*Your assignment:*
Copy the listing verbatim, excluding any images found in it.

*Available data:*
- - -

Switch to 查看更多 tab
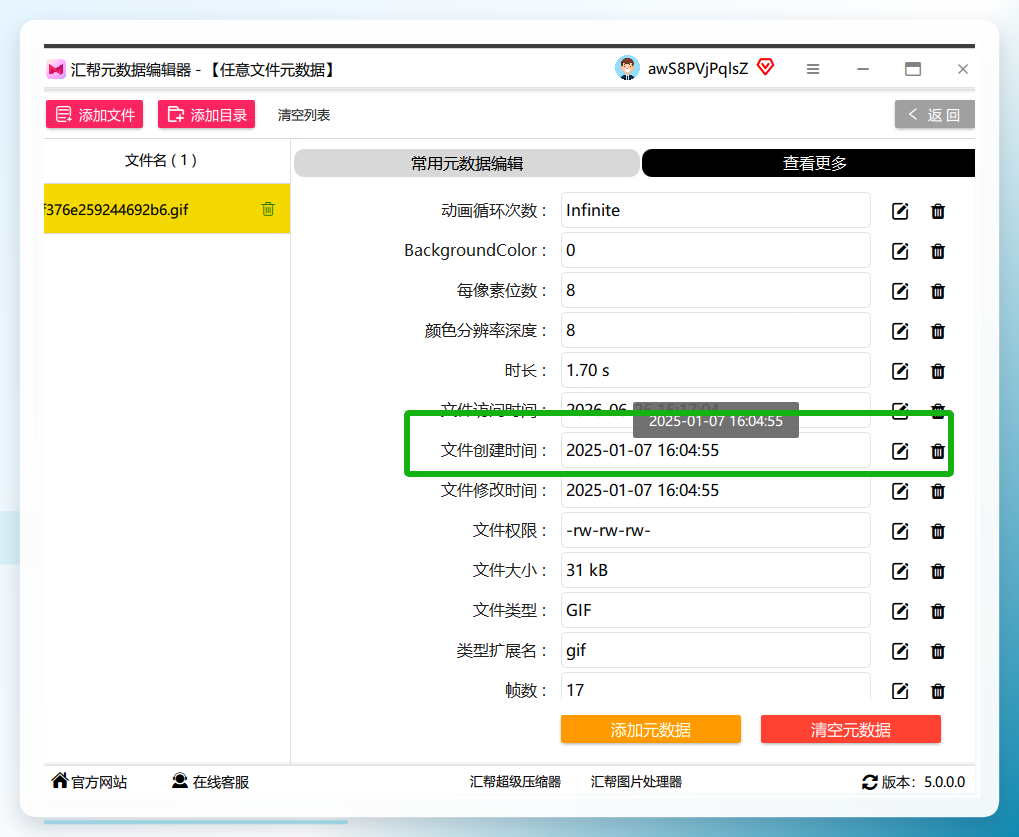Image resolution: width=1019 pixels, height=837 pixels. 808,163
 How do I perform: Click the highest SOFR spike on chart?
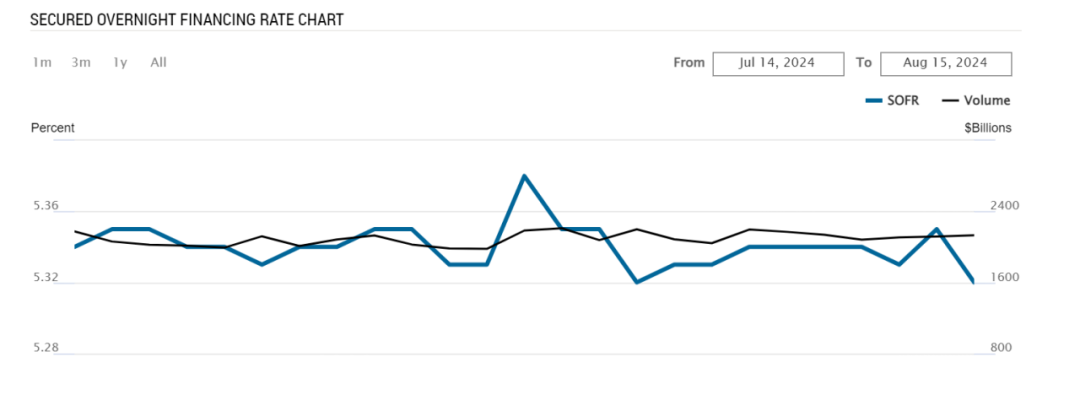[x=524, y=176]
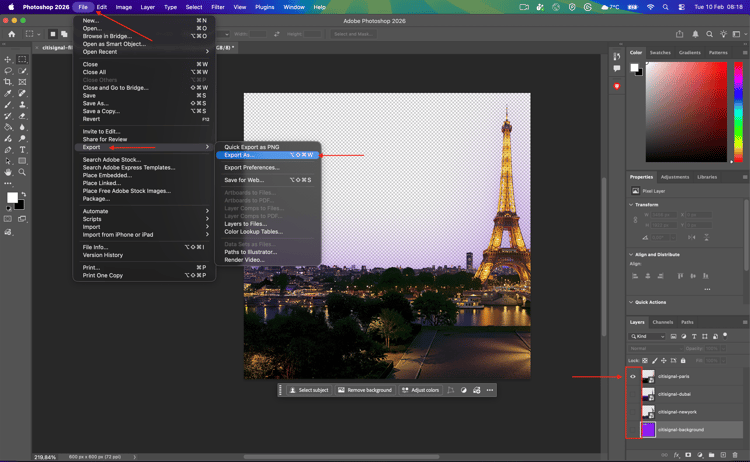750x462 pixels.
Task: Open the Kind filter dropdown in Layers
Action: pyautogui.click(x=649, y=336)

- - -

*Answer box:*
Switch to 查看更多 tab
Image resolution: width=1019 pixels, height=837 pixels. 808,163
 How do I perform: Click the highest SOFR spike on chart?
[x=524, y=176]
750x462 pixels.
Task: Open the Kind filter dropdown in Layers
Action: pyautogui.click(x=649, y=336)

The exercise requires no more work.